Replaced the electrolytic caps with 0.2uF 630V film caps (2 0.1uF
in parallel), that fixed it, the resistors only dissipate about a
watt each. Still a bit on the hot side but not a problem. Going to
a lower value for the coupling capacitors was not a problem as
they're feeding a ~500K impedance putting the -6db point at about
1.6hz. So yay for having a schematic available, making it a fairly
easy fix. The sad part though is likely every one of those amps
will eventually fail - don't use electrolytic coupling caps for
tube stages.
6/4/25 - The 5E3 Deluxe Kit I
ordered from Weber Speakers has arrived!
This kit is for experienced builders, it does not come with
instructions beyond the schematic and layout linked from the web
site. It's cheaper than some other kits as it does not include
tubes (except for a Weber Copper Cap rectifier) and the
transformers and other electronic parts are sourced overseas but
that's OK I'm cheap too. I'll probably replace the filter caps
with 22/500 FT caps but other than that as long as it works I
don't care where the parts came from. The cabinet and chassis are
top-notch made in USA with a Weber alnico speaker already
installed, that's what really matters. It took awhile to get the
kit (over 3 weeks), like they made it just for me! Oh and it comes
with a cuzy... [rest of this post and the next deleted, was a good
start but got better once I better understood the circuit]
6/11/25 - It's together!
Construction went well, everything needed was included but I
added a few extra things I wanted - green wire for the filaments
(the kit included lots of blue but nah gotta have green), 3/8"
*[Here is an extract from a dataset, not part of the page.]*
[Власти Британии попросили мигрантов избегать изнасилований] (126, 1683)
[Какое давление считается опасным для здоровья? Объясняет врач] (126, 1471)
lockwashers to go under the jacks and controls, a couple of solder
lugs, an 8/32 nut and a lockwasher to avoid having to solder to
the chassis, and some things not part of the original design -
470/2W screen grid resistors (habit), an extra 0.1uF cap and 250KA
control for a master volume, two 330K bleeder resistors, two
1N4007 diodes in series with the rectifier tube plates to avoid
sparking when using a real rectifier tube, and a 1000pF mica cap
to link the channels when nothing is plugged into the bright
channel #1 jack (a simple wire link didn't work out). I did use my
own 22/500 F&T filter caps and a Sprague 25/50 bypass cap
across the 250/5W cathode resistor, and lost one of the 1.5K
resistors for the 6V6 sockets so used my CC's, otherwise used all
the supplied parts. The resistor legs weren't long enough to span
the full width of the fiberboard but that wasn't an issue, the
affected ones were bypassed by capacitors which did fit so just
soldered the resistors to the capacitors first. Most of the
smaller resistors were 1% type and kind of hard to read, used a
meter to make sure I had the right values. It took about one long
day to assemble the kit and get it working, not counting the
tweaks I made after assembly.
Here's a schematic of the modified 5E3 circuit [updated to include the gain reduction mod]...
Here are some pictures of the internals...
The hole between V1 and V2 is where my failed gain boost switch
was.. this circuit doesn't need any boosting.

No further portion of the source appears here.